Remember shares in lieu of fees? It’s alive and kicking
12 February 2014 | By Natalie Stanton
17 February 2014
7 April 2014
4 June 2014
5 February 2014
29 April 2014
What do Thomas Eggar and Californian giant Wilson Sonsini Goodrick & Rosati have in common? Not much, you might answer.
We’ll give you a clue: it’s not the climate. Rather, both firms have been known to tinker with unusual fee arrangements – notably accepting equity from clients in place of traditional fees, at least in part.
The practice has projected Wilson Sonsini into the stuff of legend on the legal landscape, having accumulated shares from today’s Silicon Valley super-brands as they took their first tentative steps into the market.
Wilson Sonsini’s associated fund – WS Investment – is thought to have had some massive windfalls over the years. Among the best-known is its supposed $72,000 investment in Google, which rocketed to a value of almost $28m a year after the company went public.
The Californian tech firm wasn’t alone in toying with the fee arrangement. It’s thought that a number of firms accepted shares as payment during the dotcom boom – including several that are more associated with St Paul’s than Silicon Valley.
Take Linklaters. It was thought to be the only magic circle firm to have accepted equity in lieu of fees for early stage companies back in the late-1990s and early 2000s. The scheme was spearheaded by former private equity head Rupert Pearce, who set up its internet and e-commerce group before exiting the firm at the peak of the dotcom boom in August 2000.
Suggest the idea of accepting equity in lieu of fees to any Linklaters partner nowadays and it’s likely to go sour pretty rapidly. Roger Baron, a corporate partner at the firm and former member of Pearce’s team said, “we’d be very cautious about doing it again, but we’re often innovative on fees and never say never”.

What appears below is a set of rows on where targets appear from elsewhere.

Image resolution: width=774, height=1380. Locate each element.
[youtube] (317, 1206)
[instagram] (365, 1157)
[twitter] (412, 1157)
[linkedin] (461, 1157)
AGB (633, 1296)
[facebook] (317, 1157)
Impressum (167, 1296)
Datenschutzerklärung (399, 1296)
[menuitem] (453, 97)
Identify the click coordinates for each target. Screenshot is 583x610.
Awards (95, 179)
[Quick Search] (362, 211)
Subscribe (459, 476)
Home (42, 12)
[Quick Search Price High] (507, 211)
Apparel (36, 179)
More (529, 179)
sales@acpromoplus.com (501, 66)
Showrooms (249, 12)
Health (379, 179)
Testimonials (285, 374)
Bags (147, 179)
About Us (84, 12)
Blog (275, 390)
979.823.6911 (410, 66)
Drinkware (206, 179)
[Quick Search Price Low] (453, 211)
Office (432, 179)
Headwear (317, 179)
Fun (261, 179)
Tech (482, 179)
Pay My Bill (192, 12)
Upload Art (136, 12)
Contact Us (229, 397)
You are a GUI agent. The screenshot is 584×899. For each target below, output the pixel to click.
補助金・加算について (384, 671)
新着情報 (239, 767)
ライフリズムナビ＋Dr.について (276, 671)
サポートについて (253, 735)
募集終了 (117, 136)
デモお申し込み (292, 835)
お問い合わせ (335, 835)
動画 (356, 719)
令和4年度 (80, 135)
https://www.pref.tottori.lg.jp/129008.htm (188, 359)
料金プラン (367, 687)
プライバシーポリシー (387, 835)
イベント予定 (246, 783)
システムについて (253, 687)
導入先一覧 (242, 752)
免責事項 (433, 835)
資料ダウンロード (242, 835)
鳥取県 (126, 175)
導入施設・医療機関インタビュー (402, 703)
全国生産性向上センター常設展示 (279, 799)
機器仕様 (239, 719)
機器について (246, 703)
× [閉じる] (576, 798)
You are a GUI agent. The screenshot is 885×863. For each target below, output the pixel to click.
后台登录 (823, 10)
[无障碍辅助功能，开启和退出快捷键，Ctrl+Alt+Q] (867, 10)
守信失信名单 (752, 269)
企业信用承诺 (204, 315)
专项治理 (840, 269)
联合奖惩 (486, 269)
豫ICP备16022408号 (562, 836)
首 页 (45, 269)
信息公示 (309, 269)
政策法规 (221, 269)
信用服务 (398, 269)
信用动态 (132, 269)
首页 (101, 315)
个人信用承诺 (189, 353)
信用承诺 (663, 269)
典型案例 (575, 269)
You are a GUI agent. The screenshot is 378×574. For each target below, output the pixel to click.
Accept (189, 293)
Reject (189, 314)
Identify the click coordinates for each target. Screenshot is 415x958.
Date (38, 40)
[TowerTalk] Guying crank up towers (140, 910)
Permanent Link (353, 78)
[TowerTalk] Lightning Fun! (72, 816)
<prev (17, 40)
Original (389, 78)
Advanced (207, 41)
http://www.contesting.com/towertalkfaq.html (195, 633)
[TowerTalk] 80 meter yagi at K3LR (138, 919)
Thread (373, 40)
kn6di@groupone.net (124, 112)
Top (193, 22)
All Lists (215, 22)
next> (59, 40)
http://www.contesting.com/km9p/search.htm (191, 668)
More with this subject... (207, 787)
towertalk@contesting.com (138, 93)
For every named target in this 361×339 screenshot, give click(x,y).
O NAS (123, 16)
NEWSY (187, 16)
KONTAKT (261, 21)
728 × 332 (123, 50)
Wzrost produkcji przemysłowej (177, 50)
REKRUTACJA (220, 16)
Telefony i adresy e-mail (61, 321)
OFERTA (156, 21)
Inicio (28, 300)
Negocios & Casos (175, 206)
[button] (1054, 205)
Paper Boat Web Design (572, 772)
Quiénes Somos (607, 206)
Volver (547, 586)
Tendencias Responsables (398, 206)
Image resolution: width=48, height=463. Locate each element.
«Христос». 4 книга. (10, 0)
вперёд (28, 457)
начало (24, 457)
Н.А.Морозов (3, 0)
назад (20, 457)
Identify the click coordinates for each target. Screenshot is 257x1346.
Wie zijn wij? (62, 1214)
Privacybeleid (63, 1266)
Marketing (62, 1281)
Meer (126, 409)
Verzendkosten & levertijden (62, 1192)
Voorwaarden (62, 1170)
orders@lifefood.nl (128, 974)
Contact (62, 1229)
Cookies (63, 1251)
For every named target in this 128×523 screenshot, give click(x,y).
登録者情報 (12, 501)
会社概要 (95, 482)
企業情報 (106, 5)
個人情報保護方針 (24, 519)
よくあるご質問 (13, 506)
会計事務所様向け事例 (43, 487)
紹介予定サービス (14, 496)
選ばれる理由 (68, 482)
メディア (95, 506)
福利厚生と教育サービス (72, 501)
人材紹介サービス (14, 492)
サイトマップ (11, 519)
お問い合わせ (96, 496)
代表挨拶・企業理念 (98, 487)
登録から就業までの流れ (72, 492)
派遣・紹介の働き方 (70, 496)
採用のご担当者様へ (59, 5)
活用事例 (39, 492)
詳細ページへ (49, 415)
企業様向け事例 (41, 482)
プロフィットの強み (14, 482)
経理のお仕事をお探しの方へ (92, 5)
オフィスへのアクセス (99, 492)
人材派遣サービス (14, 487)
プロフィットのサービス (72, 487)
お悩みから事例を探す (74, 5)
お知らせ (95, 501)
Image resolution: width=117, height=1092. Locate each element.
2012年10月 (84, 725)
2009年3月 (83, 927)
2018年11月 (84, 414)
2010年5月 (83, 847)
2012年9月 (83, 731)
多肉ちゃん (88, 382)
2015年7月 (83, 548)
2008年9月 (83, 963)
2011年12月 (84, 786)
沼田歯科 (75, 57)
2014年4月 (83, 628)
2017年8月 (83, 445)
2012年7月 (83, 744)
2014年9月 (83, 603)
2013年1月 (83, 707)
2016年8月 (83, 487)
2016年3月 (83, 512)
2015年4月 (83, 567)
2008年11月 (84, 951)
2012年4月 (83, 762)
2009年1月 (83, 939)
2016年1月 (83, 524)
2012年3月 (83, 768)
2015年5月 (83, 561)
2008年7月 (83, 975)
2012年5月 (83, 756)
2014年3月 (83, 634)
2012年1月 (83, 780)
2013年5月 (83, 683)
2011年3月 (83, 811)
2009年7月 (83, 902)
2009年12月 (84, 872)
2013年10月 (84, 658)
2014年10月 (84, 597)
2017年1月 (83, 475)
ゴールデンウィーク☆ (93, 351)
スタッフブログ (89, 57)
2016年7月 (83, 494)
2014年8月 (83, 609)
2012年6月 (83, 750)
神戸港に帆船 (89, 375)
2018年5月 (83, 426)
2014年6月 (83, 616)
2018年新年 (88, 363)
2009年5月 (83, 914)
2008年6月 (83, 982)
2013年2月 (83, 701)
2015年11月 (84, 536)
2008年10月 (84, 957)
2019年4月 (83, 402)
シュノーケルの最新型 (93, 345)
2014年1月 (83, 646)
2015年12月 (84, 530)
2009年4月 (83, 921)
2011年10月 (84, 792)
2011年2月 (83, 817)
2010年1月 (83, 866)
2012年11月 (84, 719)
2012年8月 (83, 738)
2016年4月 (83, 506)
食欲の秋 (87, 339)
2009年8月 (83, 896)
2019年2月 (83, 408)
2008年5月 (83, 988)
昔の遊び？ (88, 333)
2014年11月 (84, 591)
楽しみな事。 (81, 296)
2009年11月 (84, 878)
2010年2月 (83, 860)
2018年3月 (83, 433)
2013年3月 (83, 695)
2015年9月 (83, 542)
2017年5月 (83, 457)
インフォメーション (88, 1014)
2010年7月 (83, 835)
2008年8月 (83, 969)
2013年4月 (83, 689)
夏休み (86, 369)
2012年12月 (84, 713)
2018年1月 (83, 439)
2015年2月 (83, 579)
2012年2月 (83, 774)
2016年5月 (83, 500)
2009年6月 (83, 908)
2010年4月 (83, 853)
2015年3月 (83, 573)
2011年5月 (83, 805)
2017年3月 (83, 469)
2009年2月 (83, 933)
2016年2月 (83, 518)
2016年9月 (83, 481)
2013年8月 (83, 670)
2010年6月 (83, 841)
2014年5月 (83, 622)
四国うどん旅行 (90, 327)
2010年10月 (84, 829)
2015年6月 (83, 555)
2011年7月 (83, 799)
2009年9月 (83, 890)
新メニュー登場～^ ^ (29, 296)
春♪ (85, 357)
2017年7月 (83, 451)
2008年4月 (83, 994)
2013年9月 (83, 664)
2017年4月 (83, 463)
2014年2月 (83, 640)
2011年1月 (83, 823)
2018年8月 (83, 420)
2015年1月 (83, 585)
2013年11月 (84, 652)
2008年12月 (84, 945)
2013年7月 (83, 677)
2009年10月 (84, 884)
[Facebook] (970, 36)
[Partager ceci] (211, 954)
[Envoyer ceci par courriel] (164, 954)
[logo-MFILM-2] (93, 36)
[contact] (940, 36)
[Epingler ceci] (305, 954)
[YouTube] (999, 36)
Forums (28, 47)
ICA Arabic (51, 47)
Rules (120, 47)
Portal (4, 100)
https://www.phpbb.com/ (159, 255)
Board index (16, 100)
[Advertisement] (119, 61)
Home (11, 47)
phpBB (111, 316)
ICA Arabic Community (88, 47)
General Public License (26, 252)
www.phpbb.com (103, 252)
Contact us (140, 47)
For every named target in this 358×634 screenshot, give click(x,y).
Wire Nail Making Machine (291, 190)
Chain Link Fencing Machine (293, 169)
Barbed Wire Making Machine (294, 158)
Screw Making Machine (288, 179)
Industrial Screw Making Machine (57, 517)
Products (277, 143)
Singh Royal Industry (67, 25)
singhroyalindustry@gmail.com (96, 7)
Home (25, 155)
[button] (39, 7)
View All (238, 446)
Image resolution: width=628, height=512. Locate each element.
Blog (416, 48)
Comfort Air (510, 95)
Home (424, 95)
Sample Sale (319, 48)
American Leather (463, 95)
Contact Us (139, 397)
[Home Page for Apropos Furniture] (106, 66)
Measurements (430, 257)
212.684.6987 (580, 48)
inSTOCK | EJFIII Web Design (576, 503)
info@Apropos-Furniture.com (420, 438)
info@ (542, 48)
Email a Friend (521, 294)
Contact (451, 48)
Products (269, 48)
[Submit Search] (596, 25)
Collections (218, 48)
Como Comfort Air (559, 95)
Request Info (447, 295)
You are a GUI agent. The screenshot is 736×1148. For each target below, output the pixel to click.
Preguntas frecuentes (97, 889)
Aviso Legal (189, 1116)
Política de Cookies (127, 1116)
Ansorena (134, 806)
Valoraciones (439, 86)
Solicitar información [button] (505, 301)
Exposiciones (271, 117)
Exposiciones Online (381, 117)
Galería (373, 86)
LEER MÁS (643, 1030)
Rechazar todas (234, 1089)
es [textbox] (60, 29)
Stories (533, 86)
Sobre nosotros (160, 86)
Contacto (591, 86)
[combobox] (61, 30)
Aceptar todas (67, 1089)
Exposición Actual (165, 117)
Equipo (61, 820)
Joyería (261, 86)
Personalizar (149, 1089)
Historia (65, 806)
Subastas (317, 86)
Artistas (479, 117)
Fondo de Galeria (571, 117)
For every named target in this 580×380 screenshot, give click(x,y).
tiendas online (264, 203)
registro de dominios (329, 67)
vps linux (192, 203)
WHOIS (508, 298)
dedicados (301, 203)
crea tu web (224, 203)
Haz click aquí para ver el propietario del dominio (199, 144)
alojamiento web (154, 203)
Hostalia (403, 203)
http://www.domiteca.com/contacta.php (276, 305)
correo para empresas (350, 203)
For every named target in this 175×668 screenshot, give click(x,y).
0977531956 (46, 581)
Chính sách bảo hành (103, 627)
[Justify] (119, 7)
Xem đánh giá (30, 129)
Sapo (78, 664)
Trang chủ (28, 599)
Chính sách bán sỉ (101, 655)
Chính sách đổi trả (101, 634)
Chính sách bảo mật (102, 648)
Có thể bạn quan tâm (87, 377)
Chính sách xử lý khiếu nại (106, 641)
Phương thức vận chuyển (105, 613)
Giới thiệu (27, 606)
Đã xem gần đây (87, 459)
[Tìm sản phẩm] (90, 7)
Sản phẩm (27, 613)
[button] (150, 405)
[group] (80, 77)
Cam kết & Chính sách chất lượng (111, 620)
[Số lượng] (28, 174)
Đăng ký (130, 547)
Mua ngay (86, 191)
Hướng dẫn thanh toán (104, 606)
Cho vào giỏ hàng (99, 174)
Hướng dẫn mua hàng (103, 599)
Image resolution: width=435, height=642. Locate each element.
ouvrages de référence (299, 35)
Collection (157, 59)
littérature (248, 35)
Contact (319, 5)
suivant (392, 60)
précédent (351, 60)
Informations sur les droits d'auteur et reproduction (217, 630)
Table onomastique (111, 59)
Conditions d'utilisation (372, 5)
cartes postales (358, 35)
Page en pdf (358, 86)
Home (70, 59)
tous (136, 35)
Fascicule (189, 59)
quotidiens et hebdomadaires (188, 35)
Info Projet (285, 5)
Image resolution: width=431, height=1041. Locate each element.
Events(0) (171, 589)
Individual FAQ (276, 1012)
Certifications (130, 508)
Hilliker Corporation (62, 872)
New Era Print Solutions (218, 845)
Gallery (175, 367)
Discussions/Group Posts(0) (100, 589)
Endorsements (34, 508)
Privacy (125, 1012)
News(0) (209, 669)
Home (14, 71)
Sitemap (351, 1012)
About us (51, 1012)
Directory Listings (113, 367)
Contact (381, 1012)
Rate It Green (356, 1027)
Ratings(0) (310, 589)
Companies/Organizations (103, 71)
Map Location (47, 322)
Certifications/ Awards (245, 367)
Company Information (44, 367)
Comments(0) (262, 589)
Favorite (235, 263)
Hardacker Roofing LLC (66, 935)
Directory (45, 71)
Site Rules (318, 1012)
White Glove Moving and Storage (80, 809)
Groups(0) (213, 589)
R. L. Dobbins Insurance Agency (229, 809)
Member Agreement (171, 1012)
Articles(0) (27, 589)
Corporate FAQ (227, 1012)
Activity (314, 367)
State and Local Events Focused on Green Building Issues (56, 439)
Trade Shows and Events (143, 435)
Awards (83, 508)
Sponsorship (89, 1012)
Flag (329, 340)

The practice has somewhat fallen from grace since the heady days of the late 1990s. After all, it often leads to questions of ethical practice and conflicts of interest. While advocates suggest that it’s no different to working for a conditional fee, detractors ask: can you truly draft a prospectus when you hold an ownership stake in the company?
A number of firms have an outright ban on the practice, slamming it as “risky” and “impractical”. In fact, many lawyers claim not to have come across any practical examples of the fee arrangement being used since the dotcom bubble burst. However, some are still willing to get involved – albeit a little more under the radar than in he past.
Which brings us full-circle and back to Thomas Eggar.
In December 2013, the firm accepted part payment in equity for its advice on the AIM admission of mining and exploration company Kodal Minerals. Despite being an otherwise unremarkable deal, the admission document notes that, “3,571,429 ordinary shares are to be issued at the placing price to Thomas Eggar LLP on admission in partial payment of their fees.”
Kodal Mineral’s 3.57 million shares had a placing price of 0.7p per share, which works out at £25,000. By the new year, the share price had rocketed to 2.08p boosting their value to about £74,200.
Sources close to the deal suggested that the fee payment was a “one-off used in particular circumstances,” but declined to comment on the exact scenario underlying the arrangement.
However, the transaction has certainly got the market talking. It’s thought that a number of mid-tier firms – particularly those with strong AIM practices – are willing to take a punt on part payment in equity. Stephenson Harwood has been known to engage with the practice over the past few years while Memery Crystal has utilised the arrangement within the last 18 months.
Nick Davis, a corporate partner at Memery Crystal noted, “we’d certainly look at taking shares as a piece of the fees from an early-stage start-up – possibly as much as 25 to 30 per cent – but it’s the exception rather than the rule.”
Rumour has it that there’s one firm in the market which recently accepted 70 per cent to 80 per cent of its payment for pre-IPO work in equity as opposed to cash.
Should we be surprised? Perhaps not. As one source suggested, “the general rule is that clients are becoming much more sophisticated in terms of fee arrangements. If you’re not a magic circle firm, there can be a level of creativity involved. A lot of work these days is done on a success/abort basis. Clients want protection from the down side, but they’re also willing to let advisers share in their successes”.
Another simply notes, “it happens more often than you’d think – you just don’t hear about it as much as you used to”.
So, Thomas Eggar is not alone. And as the practice continues to rumble on in the background of the legal profession, perhaps it’s time to stop considering it a slightly shadowy practice reserved for the margins and engage in a new debate about the merits of accepting shares in lieu of fees?